Wednesday, November 21, 2012

Seating Arrangements by Maggie Shipstead

Seating Arrangements takes its reader into a world of upper class New England socialites where what is unspoken is more important than what is, alcohol is a food group and wearing your tennis whites is done so unironically.  I, for one, love a story that skillfully weaves its tale around characters whose flaws are believably typical and mundane yet NOT redemptive. 
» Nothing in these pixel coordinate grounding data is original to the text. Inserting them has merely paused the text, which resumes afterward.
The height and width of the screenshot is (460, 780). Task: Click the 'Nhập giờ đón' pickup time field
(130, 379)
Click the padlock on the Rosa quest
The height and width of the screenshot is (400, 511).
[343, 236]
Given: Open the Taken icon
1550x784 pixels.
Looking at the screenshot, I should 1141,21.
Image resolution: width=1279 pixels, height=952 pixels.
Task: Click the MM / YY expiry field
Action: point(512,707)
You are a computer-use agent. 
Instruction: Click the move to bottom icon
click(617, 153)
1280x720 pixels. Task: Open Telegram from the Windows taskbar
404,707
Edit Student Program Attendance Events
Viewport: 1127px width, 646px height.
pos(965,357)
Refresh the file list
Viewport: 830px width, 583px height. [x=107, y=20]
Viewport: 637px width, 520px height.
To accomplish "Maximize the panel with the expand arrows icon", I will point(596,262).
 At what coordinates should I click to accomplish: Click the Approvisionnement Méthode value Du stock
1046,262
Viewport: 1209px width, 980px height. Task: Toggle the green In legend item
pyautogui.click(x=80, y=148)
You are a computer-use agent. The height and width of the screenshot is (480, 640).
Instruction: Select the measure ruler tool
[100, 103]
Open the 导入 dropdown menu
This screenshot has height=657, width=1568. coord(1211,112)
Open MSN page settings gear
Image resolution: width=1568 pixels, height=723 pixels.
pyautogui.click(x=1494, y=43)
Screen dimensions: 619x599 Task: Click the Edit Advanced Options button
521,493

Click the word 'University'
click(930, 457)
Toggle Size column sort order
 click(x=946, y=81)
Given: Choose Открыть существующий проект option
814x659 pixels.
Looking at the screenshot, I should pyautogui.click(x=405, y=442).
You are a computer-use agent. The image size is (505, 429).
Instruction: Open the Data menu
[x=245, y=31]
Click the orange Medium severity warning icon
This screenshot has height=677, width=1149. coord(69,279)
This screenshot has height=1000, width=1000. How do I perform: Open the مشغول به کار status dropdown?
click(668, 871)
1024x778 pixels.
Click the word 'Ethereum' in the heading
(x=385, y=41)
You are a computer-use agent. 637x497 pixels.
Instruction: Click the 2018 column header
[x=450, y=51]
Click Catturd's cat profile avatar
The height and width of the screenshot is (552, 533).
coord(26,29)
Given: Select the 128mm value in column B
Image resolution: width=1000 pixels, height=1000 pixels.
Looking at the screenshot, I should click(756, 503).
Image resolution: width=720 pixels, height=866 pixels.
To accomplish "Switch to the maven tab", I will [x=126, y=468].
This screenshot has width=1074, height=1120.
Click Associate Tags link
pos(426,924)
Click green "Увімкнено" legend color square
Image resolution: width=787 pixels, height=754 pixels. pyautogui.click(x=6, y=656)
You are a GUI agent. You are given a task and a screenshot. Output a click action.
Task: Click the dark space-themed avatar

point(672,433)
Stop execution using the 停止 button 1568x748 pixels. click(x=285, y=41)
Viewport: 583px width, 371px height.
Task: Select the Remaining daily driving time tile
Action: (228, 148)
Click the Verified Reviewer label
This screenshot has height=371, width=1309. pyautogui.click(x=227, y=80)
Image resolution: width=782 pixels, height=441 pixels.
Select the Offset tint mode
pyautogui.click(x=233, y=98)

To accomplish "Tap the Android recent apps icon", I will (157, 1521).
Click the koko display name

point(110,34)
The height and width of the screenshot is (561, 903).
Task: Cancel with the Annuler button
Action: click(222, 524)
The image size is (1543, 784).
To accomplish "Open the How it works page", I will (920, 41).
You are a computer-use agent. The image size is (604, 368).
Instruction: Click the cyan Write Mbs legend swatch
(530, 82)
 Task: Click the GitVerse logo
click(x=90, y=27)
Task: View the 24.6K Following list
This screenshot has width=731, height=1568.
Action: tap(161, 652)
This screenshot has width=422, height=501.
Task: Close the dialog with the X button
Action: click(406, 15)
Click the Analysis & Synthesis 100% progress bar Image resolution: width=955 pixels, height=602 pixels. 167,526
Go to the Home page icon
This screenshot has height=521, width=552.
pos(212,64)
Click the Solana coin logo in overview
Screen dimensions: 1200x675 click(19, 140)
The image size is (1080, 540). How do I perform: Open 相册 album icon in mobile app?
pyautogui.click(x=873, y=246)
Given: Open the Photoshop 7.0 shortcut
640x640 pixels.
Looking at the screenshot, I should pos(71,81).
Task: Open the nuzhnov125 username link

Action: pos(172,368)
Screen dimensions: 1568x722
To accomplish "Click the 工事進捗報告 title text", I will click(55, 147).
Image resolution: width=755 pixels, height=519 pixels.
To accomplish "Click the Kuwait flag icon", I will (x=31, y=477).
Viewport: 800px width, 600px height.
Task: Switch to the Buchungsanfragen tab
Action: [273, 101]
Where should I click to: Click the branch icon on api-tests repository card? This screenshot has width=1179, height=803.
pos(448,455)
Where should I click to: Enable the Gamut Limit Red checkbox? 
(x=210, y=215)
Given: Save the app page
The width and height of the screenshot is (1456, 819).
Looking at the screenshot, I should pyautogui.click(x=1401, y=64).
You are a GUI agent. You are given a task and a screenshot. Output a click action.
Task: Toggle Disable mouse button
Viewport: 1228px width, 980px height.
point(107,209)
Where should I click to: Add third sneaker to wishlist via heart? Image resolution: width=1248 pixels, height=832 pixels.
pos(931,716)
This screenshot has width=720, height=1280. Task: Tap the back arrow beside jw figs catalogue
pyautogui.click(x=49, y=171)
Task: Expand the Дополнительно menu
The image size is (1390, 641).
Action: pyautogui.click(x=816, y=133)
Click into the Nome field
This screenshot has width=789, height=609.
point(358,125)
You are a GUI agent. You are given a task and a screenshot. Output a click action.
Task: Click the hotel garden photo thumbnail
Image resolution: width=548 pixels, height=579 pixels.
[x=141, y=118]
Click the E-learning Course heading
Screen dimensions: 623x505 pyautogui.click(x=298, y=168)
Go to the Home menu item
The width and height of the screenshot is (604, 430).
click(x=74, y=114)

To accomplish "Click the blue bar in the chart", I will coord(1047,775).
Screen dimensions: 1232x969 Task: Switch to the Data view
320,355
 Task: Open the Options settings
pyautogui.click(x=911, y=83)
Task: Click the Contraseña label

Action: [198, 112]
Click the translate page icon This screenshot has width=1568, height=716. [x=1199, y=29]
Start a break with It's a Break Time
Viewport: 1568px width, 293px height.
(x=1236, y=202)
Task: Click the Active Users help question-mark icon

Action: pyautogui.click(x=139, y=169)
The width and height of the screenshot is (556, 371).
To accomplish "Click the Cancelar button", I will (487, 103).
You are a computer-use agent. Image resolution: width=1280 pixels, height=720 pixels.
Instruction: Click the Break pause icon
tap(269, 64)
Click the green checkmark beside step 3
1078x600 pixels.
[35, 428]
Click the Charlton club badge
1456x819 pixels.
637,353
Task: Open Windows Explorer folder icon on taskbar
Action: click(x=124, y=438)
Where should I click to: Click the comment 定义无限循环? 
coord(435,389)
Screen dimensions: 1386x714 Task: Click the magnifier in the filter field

The family of Winn Van Meter on the surface is preppy perfection.  As family and friends convene at the Van Meter Summer Home for the wedding of his eldest daughter, Winn Van Meter confronts infidelity, his daughters' dramas and his own desperate socially climbing with pathetic hilarity.  By the end of the novel, the man seems less like a powerful patriarch and more like a laughable idiot proving that money can not buy you dignity.

1 comment:

  1. "Reading this was like watching a train leave the station, slowly pick up speed, then go hurling 200 mph towards a brick wall, only to run out of steam before impact. New England blue-blood society types ("they went together like matching shades of beige"), scrap and slime and feign their way through the few days before they must all face each other as part of a wedding party. Impending disaster - what could be more fun? Even though the end was a whimper, I must confess I got a perverse pleasure seeing these fabulously wealthy, privileged people so anxiously unhappy."